MATERIAL SUPPLIED START

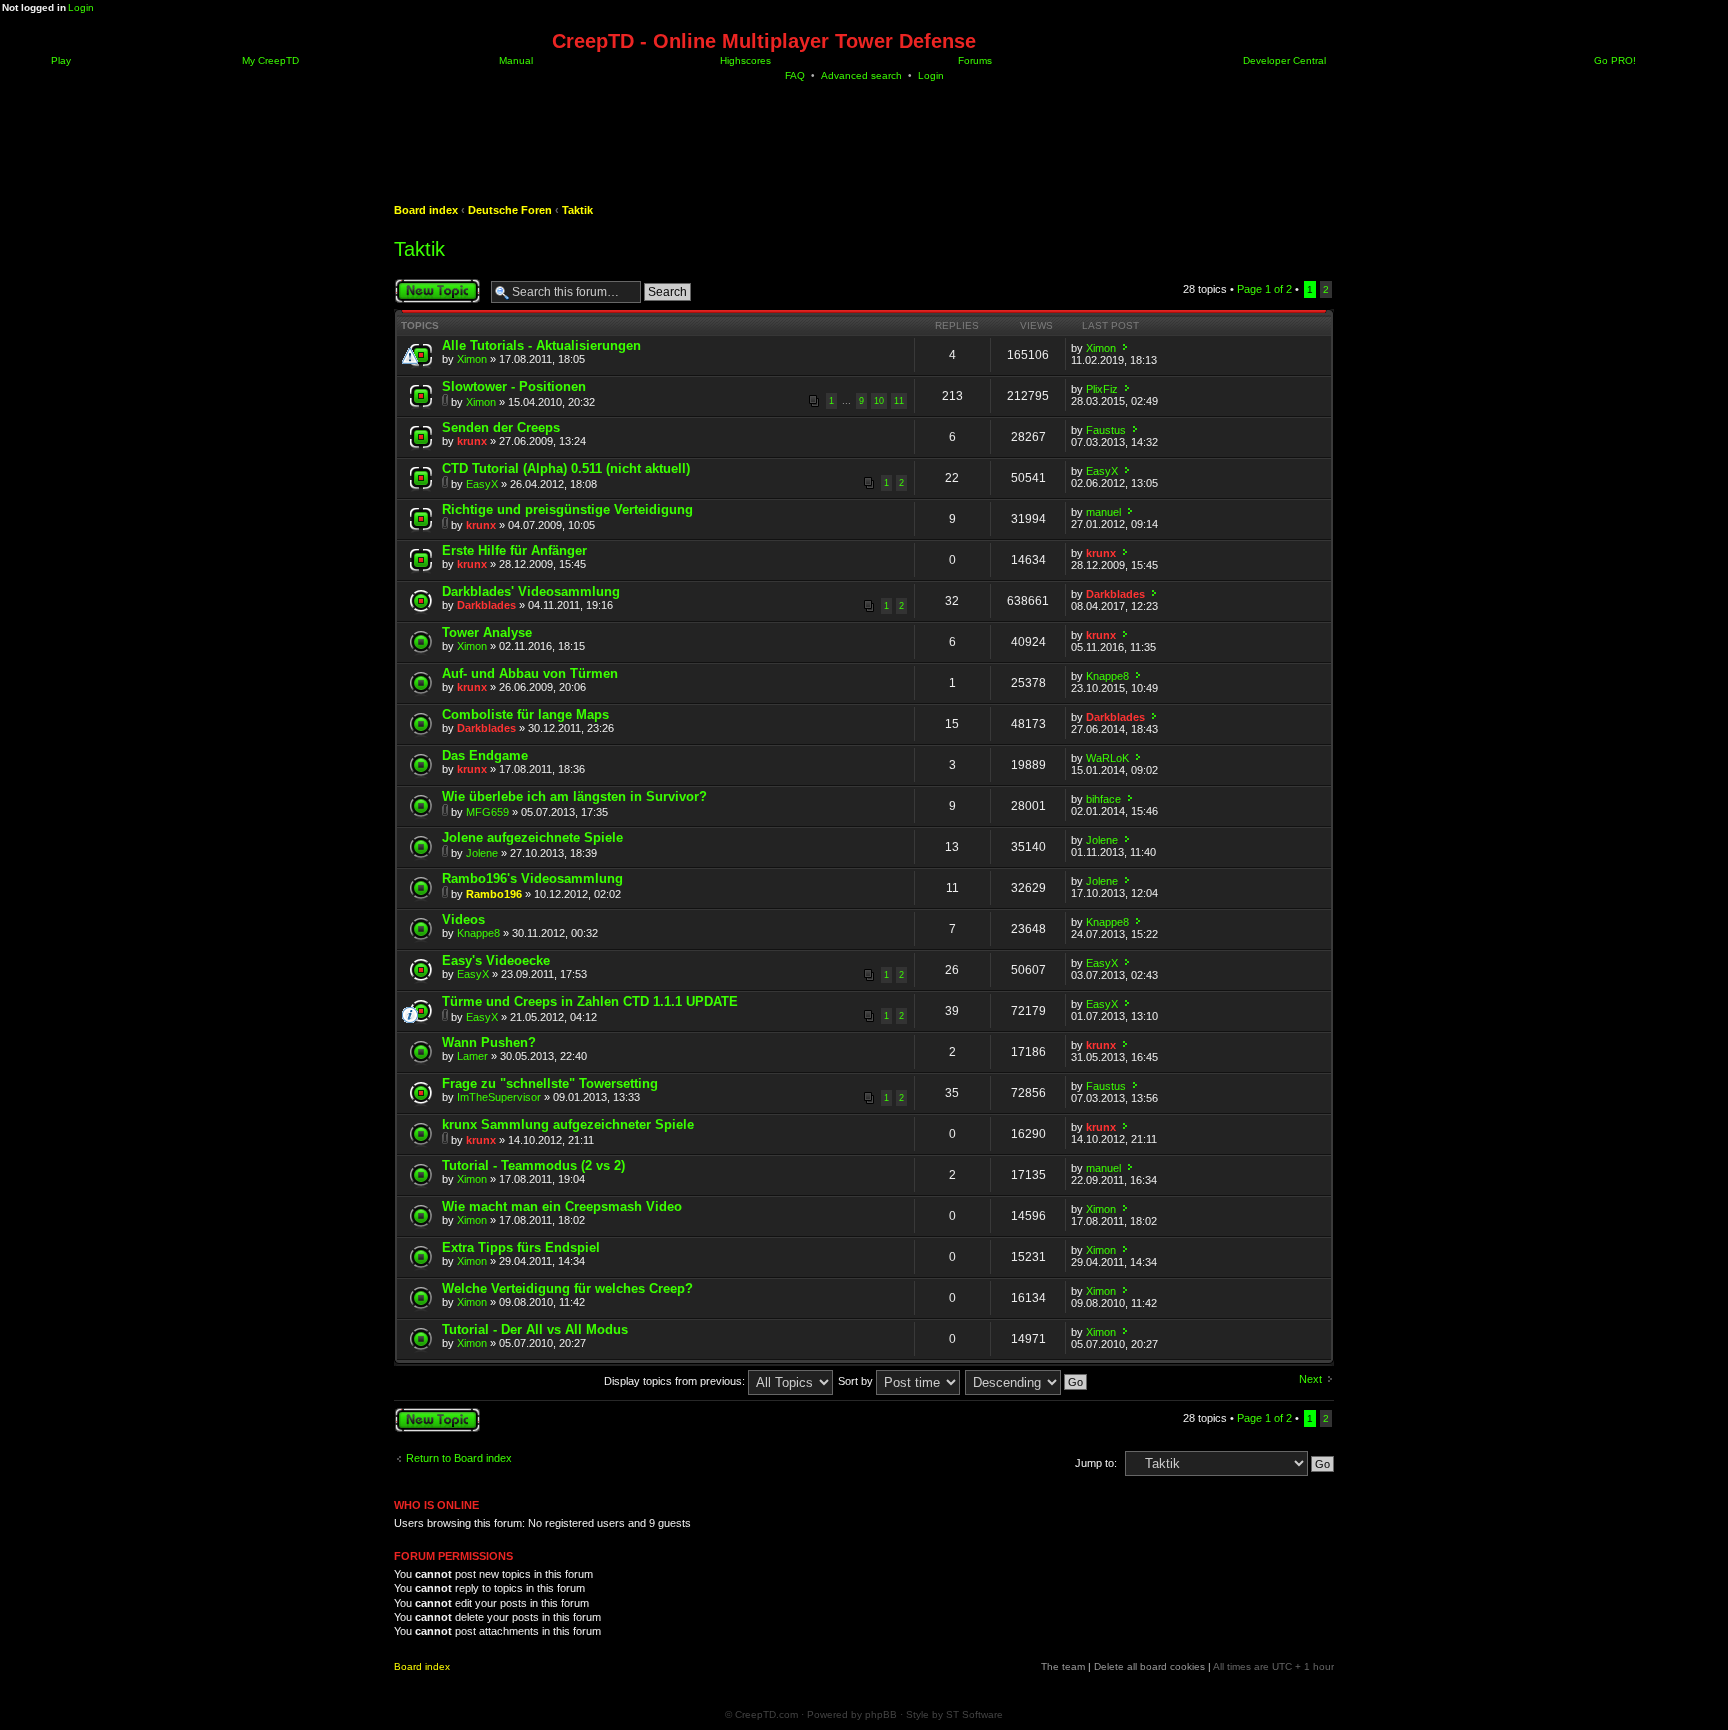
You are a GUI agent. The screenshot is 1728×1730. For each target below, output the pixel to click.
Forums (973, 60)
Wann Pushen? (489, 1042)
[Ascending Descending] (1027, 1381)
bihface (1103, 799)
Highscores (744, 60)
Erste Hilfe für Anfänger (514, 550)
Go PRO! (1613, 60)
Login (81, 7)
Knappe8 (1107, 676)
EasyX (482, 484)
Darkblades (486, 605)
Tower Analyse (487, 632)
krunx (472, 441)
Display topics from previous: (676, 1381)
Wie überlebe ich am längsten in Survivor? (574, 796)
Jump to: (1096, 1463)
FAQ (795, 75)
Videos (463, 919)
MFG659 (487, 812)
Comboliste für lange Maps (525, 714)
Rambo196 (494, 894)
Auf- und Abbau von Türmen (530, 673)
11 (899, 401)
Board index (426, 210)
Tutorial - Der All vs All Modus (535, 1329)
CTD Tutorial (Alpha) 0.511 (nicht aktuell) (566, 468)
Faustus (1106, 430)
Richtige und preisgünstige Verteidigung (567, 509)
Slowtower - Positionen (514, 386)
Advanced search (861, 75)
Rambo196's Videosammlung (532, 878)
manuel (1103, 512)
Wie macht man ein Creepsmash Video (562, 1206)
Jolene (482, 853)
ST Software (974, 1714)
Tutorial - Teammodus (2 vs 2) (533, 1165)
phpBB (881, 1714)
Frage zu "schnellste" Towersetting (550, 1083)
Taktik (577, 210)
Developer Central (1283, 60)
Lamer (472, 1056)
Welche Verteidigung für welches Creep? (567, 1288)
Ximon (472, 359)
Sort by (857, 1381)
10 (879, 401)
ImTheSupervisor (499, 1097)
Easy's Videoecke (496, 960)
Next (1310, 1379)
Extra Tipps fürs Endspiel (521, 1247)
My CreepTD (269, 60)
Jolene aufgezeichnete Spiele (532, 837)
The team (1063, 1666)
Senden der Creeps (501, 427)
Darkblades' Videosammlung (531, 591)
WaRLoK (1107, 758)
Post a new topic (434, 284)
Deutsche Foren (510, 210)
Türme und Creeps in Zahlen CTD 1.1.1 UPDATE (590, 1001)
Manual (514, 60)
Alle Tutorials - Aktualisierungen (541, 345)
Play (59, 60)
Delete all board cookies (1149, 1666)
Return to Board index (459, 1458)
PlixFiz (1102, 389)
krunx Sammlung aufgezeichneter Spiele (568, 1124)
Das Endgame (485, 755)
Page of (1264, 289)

MATERIAL SUPPLIED END

__TASK STATEMENT__:
Repeat verbatim the lines between the start of the data and the line containing "Faustus (1106, 430)", both ends included, omitting all pictures.

__OUTPUT FOR THIS TASK__:
You are a GUI agent. The screenshot is 1728×1730. For each target below, output the pixel to click.
Forums (973, 60)
Wann Pushen? (489, 1042)
[Ascending Descending] (1027, 1381)
bihface (1103, 799)
Highscores (744, 60)
Erste Hilfe für Anfänger (514, 550)
Go PRO! (1613, 60)
Login (81, 7)
Knappe8 (1107, 676)
EasyX (482, 484)
Darkblades (486, 605)
Tower Analyse (487, 632)
krunx (472, 441)
Display topics from previous: (676, 1381)
Wie überlebe ich am längsten in Survivor? (574, 796)
Jump to: (1096, 1463)
FAQ (795, 75)
Videos (463, 919)
MFG659 (487, 812)
Comboliste für lange Maps (525, 714)
Rambo196 (494, 894)
Auf- und Abbau von Türmen (530, 673)
11 (899, 401)
Board index (426, 210)
Tutorial - Der All vs All Modus (535, 1329)
CTD Tutorial (Alpha) 0.511 (nicht aktuell) (566, 468)
Faustus (1106, 430)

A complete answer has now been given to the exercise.